(Do this) Convert the entries into a numbered list, starting with the line that contains "Click the Rows option label text" and going on through the line that contains "Action: pos(45,18)", with blank lines left out.

(Data for this task)
-- begin --
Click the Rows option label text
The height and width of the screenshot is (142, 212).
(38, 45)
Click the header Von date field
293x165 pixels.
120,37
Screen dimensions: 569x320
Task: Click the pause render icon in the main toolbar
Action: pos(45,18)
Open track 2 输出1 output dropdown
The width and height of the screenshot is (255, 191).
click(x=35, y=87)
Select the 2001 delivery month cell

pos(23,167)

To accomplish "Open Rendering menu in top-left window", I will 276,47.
-- end --
-- begin --
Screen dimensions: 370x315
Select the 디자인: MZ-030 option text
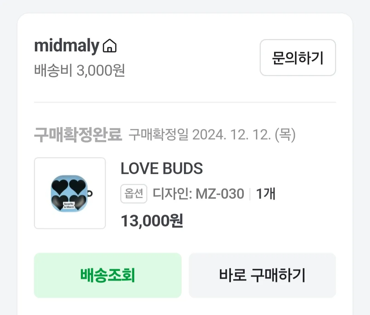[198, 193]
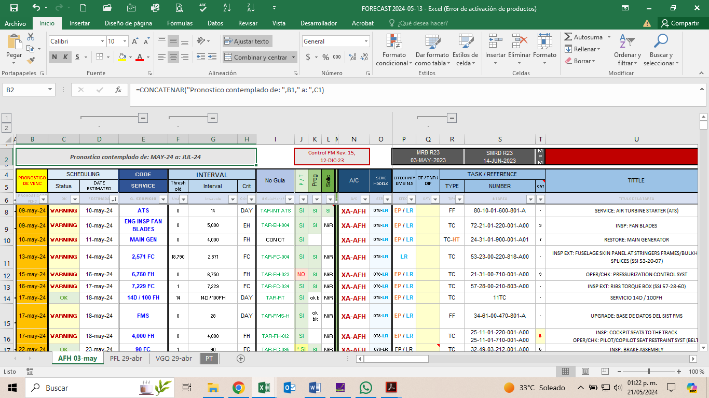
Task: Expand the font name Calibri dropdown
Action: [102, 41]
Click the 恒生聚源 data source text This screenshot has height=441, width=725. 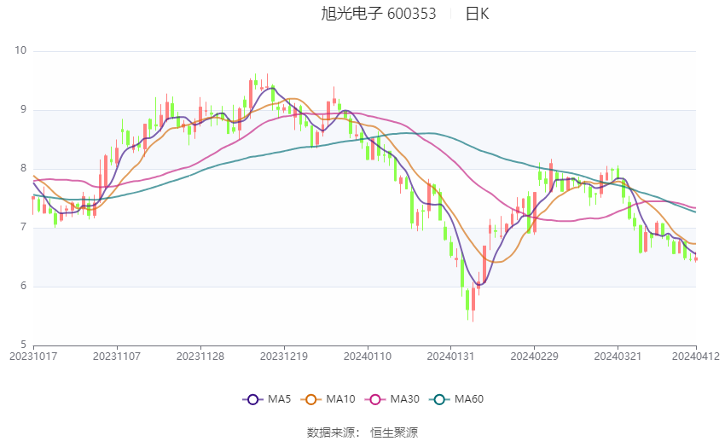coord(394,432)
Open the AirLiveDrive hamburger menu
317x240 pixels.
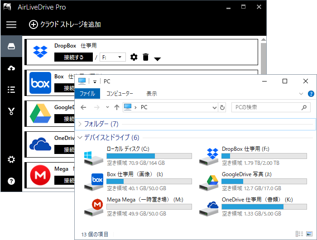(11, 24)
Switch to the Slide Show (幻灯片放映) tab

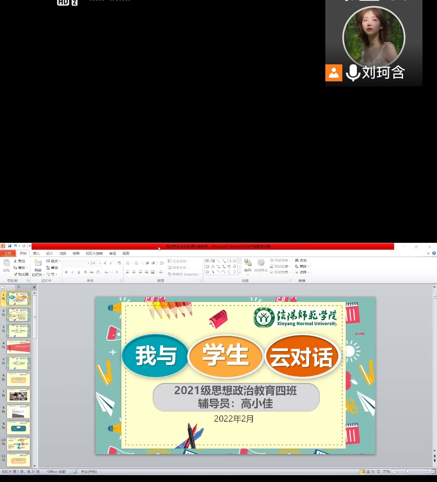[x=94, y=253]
-- end --
(Correct response)
1. Click the Rows option label text
2. The height and width of the screenshot is (142, 212).
3. (38, 45)
4. Click the header Von date field
5. 293x165 pixels.
6. 120,37
7. Screen dimensions: 569x320
8. Task: Click the pause render icon in the main toolbar
9. Action: pos(45,18)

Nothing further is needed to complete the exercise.